═════ PAGE EXTRACT

# Hunting > Varminting and Small Game Hunting >  Organic farm

## 199p

Hay guys

Have been contacted to rid a farm of pests. Only problem is its a organic farm so lead is out but is steel ok to use?

Anything else I need to do or not use?
They allready using traps but the fruit trees are getting hammered.
Any information would be great.

Cheers
Shane

Sent from my SM-G935F using Tapatalk

----------


## Maca49

1080 seems to be harmless, ring Nick! :Grin:

----------


## Maca49

What about a 17 hmr nothing left really except slithers of brass?

----------


## 199p

> What about a 17 hmr nothing left really except slithers of brass?


Yeah not silly thinking. They are getting back to me in a few days with what they can find out

Sent from my SM-G935F using Tapatalk

----------


## kiwijames

Barnes Varmint grenade!

----------


## Friwi

Steel shot

----------


## P38

Are you allowed to use Dogs?

A couple of good Whippets and Foxies will clean up the Rabbits, Hares, Possums, Rats etc.

Cheers
Pete

----------


## Rushy

Lead is organic.  It is on the same list as oxygen and sits at number 82 on the periodic table.  They wouldn't farm without oxygen so put it to them that lead is natural and very organic.

══════════
═════ DATA LISTING

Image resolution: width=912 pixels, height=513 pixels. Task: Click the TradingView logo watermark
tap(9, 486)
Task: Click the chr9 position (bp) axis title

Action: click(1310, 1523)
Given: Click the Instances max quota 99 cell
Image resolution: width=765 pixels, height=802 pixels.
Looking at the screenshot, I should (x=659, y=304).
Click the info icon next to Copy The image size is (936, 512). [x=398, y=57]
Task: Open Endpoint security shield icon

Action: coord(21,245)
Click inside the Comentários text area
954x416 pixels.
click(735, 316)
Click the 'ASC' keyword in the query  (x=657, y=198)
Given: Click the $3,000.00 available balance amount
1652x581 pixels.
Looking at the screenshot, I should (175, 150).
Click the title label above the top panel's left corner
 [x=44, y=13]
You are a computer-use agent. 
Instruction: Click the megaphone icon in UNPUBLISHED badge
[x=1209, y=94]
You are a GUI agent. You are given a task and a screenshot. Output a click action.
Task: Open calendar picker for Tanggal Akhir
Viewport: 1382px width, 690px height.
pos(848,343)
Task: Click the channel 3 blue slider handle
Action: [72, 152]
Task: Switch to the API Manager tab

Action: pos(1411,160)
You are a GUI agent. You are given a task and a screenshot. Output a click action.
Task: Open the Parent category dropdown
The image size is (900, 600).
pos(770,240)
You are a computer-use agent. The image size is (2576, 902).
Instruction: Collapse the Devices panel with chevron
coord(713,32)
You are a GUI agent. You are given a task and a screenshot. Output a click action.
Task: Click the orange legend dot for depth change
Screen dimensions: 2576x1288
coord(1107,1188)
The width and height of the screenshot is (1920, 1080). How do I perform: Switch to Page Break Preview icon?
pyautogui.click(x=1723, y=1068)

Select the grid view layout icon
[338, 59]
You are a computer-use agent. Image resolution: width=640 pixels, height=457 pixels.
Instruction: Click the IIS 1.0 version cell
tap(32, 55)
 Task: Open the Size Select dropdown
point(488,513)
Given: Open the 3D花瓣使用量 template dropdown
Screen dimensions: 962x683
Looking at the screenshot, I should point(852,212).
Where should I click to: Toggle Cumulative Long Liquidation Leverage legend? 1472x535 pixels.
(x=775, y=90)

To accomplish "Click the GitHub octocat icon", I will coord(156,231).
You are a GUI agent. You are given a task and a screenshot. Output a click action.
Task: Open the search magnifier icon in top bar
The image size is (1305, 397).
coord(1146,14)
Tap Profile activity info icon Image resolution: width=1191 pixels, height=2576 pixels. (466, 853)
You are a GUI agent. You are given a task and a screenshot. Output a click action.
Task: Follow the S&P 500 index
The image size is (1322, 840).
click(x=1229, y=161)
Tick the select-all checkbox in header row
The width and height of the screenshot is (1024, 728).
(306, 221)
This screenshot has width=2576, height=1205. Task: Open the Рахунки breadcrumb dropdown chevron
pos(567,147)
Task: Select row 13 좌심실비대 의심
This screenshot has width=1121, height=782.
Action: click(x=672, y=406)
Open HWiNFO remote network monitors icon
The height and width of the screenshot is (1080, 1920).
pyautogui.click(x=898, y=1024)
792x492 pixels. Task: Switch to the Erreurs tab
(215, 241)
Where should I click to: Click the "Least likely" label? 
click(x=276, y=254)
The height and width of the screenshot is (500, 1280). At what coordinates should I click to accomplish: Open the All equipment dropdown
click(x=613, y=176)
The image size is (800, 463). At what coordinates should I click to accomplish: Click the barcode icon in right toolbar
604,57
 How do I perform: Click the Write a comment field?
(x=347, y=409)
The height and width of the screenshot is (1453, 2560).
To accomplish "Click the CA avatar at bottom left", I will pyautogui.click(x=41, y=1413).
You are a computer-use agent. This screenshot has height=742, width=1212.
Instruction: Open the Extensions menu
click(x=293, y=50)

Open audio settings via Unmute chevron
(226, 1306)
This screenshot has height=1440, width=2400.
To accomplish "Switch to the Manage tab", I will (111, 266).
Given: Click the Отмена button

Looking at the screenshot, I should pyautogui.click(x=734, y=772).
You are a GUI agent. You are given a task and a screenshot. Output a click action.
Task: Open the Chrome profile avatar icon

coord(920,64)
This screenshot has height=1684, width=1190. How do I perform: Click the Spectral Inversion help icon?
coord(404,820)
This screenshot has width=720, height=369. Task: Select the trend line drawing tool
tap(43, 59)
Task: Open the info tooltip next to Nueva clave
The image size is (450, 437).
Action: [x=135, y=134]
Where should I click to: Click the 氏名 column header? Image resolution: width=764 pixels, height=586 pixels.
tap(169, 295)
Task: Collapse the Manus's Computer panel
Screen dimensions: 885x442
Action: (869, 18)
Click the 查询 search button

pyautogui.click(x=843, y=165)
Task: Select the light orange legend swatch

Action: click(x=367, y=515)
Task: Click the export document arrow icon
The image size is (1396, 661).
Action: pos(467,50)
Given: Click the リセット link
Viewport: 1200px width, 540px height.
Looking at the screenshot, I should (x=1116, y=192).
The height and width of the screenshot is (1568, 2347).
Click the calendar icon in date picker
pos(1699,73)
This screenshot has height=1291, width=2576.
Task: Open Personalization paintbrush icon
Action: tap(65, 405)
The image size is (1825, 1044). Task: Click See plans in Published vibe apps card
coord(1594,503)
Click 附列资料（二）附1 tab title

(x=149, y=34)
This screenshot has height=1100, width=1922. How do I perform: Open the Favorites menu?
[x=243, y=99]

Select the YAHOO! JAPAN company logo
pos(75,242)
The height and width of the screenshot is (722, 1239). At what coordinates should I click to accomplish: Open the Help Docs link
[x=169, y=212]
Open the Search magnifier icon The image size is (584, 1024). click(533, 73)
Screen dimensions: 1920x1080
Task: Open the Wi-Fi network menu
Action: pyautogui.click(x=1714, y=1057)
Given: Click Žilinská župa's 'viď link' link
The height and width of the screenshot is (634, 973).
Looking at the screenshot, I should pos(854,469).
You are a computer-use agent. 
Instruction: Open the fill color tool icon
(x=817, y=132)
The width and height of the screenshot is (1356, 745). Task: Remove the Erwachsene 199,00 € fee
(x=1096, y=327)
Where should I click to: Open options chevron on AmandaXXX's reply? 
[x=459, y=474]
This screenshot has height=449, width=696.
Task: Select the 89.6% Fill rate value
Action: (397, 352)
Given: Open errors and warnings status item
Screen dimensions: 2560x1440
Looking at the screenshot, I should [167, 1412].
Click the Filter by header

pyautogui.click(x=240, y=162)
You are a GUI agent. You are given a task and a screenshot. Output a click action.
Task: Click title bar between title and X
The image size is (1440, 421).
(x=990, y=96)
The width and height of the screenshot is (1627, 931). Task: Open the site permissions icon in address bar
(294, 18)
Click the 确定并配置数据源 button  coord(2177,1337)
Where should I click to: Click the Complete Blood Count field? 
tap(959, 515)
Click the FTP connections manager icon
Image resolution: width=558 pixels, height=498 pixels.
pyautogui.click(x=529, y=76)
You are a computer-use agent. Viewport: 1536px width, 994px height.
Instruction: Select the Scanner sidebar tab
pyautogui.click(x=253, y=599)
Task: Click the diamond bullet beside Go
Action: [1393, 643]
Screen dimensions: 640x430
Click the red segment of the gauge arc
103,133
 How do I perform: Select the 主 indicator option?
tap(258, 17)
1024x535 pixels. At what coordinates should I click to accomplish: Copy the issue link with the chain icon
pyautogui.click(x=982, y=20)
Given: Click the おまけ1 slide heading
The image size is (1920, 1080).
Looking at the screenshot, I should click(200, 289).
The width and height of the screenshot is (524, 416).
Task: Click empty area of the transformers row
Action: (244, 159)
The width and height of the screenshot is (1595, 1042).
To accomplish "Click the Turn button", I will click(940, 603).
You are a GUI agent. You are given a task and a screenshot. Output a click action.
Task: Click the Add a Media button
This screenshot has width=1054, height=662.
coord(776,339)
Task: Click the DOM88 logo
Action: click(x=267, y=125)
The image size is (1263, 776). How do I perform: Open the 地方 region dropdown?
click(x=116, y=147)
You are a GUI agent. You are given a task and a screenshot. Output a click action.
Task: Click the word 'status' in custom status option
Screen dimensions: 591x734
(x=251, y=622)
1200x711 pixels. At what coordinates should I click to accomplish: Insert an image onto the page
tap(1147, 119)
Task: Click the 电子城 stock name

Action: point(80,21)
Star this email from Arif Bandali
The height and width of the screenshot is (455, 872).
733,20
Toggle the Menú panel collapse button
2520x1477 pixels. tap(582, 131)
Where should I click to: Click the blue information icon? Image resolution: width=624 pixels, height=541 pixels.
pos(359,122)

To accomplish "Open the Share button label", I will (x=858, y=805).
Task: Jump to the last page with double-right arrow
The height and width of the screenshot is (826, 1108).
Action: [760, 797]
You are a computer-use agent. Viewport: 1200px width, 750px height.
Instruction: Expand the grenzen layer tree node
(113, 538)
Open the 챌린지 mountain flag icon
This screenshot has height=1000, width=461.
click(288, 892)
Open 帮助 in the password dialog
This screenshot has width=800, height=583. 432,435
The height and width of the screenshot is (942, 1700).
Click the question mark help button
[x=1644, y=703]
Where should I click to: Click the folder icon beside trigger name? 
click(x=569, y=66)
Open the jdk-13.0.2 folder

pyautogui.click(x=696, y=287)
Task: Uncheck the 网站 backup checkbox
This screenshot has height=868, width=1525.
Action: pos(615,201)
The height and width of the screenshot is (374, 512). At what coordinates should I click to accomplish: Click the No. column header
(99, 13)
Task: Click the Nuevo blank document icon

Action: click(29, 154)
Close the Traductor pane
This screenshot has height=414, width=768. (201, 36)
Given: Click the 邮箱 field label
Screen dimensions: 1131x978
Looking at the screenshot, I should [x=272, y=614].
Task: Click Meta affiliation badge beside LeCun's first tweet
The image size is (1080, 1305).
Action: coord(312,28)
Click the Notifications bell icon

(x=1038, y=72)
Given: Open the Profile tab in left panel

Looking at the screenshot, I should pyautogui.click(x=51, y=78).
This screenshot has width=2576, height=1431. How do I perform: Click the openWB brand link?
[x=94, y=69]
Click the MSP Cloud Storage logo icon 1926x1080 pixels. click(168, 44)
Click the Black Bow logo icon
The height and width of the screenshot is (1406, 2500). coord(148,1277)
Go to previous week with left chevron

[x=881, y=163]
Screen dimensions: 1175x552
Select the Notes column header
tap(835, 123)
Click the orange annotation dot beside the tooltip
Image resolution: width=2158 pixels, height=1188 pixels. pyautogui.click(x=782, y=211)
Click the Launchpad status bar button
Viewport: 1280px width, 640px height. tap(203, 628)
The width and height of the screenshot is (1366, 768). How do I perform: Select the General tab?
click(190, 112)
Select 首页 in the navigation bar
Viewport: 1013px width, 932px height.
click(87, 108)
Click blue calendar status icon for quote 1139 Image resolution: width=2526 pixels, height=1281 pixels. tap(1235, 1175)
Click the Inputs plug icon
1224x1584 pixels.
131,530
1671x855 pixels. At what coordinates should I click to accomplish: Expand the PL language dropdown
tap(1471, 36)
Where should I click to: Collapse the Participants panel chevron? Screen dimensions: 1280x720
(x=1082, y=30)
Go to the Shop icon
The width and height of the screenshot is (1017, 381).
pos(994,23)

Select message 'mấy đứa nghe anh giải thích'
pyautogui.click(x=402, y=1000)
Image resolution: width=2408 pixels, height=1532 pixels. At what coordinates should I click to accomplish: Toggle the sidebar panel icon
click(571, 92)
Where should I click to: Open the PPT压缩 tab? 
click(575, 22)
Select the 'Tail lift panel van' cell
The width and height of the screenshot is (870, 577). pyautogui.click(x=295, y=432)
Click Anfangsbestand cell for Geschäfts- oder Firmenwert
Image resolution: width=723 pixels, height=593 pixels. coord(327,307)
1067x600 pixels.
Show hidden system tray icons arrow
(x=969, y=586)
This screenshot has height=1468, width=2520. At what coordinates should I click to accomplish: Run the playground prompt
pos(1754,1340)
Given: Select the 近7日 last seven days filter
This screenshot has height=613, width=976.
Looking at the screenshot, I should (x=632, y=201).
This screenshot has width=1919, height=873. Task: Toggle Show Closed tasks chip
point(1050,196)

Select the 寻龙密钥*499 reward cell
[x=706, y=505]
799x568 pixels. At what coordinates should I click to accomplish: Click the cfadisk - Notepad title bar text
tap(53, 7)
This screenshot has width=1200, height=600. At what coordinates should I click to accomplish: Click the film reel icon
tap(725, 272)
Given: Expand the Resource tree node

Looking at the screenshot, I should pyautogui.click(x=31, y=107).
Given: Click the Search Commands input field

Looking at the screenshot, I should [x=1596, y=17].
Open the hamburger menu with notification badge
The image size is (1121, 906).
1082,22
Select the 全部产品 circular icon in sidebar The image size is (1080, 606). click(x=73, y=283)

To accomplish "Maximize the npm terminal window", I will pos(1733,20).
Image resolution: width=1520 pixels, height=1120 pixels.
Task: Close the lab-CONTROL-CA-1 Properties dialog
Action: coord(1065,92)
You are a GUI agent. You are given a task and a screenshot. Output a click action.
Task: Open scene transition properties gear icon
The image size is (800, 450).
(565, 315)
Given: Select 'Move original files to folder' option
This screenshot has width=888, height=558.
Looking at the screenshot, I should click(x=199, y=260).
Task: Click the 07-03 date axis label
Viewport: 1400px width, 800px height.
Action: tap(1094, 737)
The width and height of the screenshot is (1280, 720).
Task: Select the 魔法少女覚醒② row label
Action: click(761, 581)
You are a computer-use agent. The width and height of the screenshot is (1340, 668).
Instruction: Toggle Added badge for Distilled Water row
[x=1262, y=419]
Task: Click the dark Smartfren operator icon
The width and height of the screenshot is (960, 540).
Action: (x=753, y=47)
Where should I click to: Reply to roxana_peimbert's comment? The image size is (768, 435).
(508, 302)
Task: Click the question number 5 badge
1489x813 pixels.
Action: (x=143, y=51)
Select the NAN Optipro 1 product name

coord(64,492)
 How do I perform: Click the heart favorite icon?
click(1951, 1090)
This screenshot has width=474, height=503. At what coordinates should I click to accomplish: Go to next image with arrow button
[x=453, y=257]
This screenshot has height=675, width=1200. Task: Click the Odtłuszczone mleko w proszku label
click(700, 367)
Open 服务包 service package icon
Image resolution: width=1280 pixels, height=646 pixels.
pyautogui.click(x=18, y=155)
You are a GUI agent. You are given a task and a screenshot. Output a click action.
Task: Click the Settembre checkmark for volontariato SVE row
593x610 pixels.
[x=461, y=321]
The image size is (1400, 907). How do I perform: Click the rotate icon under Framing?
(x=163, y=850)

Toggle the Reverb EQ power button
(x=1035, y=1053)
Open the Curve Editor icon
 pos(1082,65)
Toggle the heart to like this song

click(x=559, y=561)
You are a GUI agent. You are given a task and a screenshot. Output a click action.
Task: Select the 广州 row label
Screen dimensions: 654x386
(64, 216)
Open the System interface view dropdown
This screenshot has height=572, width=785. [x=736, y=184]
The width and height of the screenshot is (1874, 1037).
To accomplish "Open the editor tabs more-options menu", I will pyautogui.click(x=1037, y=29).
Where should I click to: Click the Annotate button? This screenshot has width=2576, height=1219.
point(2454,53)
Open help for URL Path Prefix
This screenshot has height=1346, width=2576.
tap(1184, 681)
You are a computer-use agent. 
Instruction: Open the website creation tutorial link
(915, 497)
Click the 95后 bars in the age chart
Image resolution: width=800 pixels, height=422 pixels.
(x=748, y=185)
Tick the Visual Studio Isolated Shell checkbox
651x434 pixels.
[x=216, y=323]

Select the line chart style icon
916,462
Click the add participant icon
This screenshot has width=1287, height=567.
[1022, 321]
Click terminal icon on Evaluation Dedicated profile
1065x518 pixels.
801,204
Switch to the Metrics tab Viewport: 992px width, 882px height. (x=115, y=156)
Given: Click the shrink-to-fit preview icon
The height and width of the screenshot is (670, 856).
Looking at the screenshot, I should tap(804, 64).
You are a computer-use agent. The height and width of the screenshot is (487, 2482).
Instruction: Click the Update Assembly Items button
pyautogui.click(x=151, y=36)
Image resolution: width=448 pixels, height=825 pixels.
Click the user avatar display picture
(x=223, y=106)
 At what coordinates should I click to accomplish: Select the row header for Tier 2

══════════

GIVEN EXERCISE A >>
Check each statement against the organic farm thread. For each, say yes or no and quote the words from the thread that decide it.
(i) The farm is not using traps yet.
(ii) Maca49 suggests a 17 hmr.
(iii) Rushy places lead at number 82 on the periodic table.
GIVEN EXERCISE B >> Write the next part of the organic farm thread, following on from its last post.

REPLY A >>
(i) No. "They allready using traps but the fruit trees are getting hammered."
(ii) Yes. "What about a 17 hmr nothing left really except slithers of brass?"
(iii) Yes. "It is on the same list as oxygen and sits at number 82 on the periodic table."

REPLY B >>
----------


## Marty Henry

> Lead is organic.  It is on the same list as oxygen and sits at number 82 on the periodic table.  They wouldn't farm without oxygen so put it to them that lead is natural and very organic.


Sorry but while Lead is natural its not organic nor is steel or copper. Chemical definition of an organic compound is one that contains carbon, hydrogen plus other compounds such as oxygen, nitrogen etc. Therefore Rocks arent organic so shouldnt be allowed on organic farms, but I digress as the definition of organic for most people is pretty airy fairy and means "not chemicals". Pointy sticks made from sustainably harvested forests are probably the most "organic" method.

----------


## 7mmwsm

Good luck. Sounds like more headaches than enjoyment to be had for you.

----------


## kiwijames

Organic vs non-organic milk solids payout at present. $9.20/kg vs $3.90/kg. 
It might sound flaky but it appears to pay the bills a lot better.

----------


## sako75

Get all the pests together, form a group hug and ask them to please go elsewhere as they are offending the land owners, theres a good lad. Now that is an organic solution and if it doesn't work then go conventional.

As any barista  (coffee maker to mainlanders) will tell you any arrogant customer orders something special they would not know if you used whole instead of trim or soy or that the Latte that ordered was a flat white. Little different with organic farming where there are more stringent quality controls

----------


## 199p

> Organic vs non-organic milk solids payout at present. $9.20/kg vs $3.90/kg. 
> It might sound flaky but it appears to pay the bills a lot better.



This and Grass fed beef is a niche market that NZ could be world leaders in if we played our cards right.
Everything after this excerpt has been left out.